Despite a modest national decline in prevalence (2008–2017), several regions displayed long-term persistence and continuity. Such stability suggests underlying structural drivers—industrial legacies, intensive agriculture, or limited pediatric-oncology capacity—that warrant multisectoral investigation. The pronounced sex gap in tumour typology (malignant tumors more common in boys; benign/uncertain tumors rising in girls) echoes international reports linking male susceptibility to hematological malignancies and female predilection for vascular lesions [33].
Romania’s estimated 69% survival rate for childhood cancer remains ~10 percentage points below Western Europe [34]. Spatially disaggregated registries, like the one piloted here, are essential to close that gap by enabling early detection and targeted outreach.
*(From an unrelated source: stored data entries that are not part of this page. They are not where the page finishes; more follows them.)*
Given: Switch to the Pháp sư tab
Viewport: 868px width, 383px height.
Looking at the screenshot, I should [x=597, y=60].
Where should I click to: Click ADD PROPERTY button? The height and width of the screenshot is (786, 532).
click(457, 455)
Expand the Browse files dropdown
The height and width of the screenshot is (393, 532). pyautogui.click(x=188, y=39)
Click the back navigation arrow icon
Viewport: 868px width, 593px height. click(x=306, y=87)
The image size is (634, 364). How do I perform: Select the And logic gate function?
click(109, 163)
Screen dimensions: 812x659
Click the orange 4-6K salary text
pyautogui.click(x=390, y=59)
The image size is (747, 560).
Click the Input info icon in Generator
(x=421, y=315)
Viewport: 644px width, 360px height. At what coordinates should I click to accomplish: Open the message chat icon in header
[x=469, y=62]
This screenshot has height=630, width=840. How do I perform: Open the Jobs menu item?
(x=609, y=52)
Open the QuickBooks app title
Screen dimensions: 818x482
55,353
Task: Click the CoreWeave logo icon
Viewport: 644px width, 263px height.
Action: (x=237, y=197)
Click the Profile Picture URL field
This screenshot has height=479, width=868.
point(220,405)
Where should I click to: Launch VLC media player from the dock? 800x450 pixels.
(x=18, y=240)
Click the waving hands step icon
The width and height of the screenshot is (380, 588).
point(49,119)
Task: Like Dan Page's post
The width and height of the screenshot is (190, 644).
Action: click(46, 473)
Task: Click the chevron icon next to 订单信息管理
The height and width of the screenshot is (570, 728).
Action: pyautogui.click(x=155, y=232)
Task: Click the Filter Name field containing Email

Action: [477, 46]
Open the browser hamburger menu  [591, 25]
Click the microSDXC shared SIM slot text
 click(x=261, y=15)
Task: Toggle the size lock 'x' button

Mapping persistent hotspots allows health authorities to overlay environmental (air, soil, water pollution), socio-economic (income, education), and infrastructural (distance to oncology centers) layers, creating predictive risk models for proactive screening. Civil-society organizations—including Little People, Dăruiește Aripi, Renașterea, and Magicamp—already supply psychosocial support and are building a national pediatric-oncology registry with spatial dimensions [21,35,36,37]. Aligning our hotspot maps with these networks could accelerate case-finding, improve data completeness, and optimize resource allocation.
Our identification of stable clusters parallels findings from Italy’s Po Valley and Germany’s Ruhr region, where long-term pediatric-cancer persistence has been linked to industrial emissions and vehicular pollution [38,39]. Conversely, the episodic surges we observed in isolated Romanian settlements resemble patterns reported in rural Spain after agrochemical spills [40], suggesting that both chronic and acute exposures may be operative. Such analogues reinforce the need for combining environmental monitoring and molecular epidemiology to disentangle causal pathways.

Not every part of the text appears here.